Figure 2. Integration of the three large‐scale protein complex datasets substantially improves both precision and recall of known human protein interactions.

Figure 2

  1. Precision–recall curves calculated on a leave‐out set of protein interactions from literature‐curated complexes for different combinations of predictive protein interaction features. The integration of all three datasets outperforms all other networks. Also, note a substantial improvement in performance when the weighted matrix model features are used (no MatrixModel, blue vs. integrated, orange).
  2. Performance of parameter optimization for MCL and Newman two‐stage clustering procedures. Each data point represents a set of parameters and is evaluated based on the resulting clusters similarity to both training and test sets of complexes using the F‐Grand measure (see Materials and Methods). Final parameter sets were selected based only on F‐Grand measure for the training set.

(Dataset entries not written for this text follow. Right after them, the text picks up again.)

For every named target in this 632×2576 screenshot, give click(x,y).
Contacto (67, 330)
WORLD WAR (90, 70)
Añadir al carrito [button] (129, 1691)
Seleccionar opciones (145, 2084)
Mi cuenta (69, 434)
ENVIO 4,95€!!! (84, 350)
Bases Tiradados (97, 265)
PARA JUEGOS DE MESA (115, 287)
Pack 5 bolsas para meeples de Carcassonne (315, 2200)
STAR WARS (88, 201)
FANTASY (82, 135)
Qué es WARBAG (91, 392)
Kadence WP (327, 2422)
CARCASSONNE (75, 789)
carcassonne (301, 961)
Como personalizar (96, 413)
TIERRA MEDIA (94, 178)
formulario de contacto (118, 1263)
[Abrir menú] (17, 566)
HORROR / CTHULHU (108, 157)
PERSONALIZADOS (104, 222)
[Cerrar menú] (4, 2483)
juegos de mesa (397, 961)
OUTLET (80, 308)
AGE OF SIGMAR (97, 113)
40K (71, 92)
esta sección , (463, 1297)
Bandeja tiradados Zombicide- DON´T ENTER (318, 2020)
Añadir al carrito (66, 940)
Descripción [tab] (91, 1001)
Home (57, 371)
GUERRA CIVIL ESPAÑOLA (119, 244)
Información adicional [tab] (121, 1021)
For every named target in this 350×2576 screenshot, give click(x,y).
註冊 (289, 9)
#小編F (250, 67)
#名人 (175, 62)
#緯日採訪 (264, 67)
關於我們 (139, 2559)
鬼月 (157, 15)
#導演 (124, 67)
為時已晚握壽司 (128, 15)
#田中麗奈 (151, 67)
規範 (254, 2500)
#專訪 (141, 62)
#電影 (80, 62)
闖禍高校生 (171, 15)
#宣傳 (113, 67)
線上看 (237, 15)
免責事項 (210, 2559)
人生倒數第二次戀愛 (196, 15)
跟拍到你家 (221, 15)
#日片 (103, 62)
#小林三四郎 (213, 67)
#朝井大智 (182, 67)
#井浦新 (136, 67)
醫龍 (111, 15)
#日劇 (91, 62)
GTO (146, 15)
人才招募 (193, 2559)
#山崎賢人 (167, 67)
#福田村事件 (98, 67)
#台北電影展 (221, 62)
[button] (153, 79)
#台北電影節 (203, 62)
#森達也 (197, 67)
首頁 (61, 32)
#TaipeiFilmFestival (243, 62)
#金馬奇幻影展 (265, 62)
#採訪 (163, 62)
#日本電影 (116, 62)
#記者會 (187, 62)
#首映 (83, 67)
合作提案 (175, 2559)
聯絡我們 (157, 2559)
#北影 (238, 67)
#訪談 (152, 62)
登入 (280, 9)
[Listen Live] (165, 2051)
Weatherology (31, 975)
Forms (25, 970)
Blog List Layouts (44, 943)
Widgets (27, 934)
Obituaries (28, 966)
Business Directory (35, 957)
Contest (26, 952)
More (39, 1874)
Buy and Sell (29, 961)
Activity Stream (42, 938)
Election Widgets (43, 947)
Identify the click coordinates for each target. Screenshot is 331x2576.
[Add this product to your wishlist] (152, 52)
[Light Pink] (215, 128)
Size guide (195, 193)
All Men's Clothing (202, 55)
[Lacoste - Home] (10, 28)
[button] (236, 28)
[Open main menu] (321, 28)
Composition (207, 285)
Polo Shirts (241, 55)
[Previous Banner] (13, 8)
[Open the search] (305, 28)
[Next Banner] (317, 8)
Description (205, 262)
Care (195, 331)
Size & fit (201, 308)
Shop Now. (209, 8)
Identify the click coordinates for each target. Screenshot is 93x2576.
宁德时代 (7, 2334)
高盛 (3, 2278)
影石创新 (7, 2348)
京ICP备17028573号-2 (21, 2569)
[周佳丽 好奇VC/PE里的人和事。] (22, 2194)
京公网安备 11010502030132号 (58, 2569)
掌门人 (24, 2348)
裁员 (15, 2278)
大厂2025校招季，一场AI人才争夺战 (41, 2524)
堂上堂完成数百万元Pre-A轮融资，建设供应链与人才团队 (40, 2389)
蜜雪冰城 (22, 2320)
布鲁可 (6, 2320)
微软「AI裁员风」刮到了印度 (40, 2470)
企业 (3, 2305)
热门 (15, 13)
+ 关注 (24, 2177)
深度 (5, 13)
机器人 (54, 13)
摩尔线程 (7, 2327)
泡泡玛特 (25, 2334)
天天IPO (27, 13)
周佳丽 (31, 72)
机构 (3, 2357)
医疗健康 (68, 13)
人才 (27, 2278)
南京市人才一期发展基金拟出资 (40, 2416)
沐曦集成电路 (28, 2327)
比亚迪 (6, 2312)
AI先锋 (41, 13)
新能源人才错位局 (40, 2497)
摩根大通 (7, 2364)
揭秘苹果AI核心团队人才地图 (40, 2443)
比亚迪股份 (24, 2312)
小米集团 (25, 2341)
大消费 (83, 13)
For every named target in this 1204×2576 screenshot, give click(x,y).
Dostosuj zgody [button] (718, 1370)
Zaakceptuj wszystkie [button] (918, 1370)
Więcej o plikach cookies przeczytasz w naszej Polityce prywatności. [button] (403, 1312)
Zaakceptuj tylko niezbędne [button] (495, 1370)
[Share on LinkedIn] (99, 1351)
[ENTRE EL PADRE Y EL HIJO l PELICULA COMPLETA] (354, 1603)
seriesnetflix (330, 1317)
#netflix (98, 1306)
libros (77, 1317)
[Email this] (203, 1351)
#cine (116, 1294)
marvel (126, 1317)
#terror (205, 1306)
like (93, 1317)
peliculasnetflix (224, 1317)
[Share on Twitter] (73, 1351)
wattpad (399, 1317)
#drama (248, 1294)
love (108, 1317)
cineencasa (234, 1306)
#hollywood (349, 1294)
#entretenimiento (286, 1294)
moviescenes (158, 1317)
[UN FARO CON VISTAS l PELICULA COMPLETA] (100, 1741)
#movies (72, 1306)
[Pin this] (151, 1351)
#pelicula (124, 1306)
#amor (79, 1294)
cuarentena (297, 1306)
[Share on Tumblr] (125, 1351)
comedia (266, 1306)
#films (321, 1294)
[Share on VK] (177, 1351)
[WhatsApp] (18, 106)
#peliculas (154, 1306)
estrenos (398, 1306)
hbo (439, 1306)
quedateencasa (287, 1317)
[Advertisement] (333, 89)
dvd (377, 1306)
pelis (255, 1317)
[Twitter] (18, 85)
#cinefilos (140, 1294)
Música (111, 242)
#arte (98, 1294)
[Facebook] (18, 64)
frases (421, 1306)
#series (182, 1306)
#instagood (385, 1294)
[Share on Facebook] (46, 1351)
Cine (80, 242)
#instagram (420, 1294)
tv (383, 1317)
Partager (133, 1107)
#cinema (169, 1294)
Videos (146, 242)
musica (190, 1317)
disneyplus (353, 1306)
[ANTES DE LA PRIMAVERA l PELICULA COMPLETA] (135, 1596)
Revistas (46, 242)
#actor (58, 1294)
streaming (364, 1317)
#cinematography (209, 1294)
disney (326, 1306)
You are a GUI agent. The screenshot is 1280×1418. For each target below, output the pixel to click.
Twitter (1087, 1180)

  3. Precision–recall curves evaluating protein interactions on leave‐out set before (integrated) and after (hu.MAP) clustering procedure. Note an improvement in performance after clustering suggests the clustering procedure successfully removed false‐positive interactions.
  4. Distribution of protein interactions in the final protein interaction network based on input evidence. Note the weighted matrix model interactions produce many high‐confident interactions. Also, the “Multiple” category shows predominately high‐confident interactions, which validates the integration of multiple datasets mitigating false positives.
  5. Protein interactions from our complex map substantially overlap with other protein interaction datasets across a variety of experimental types.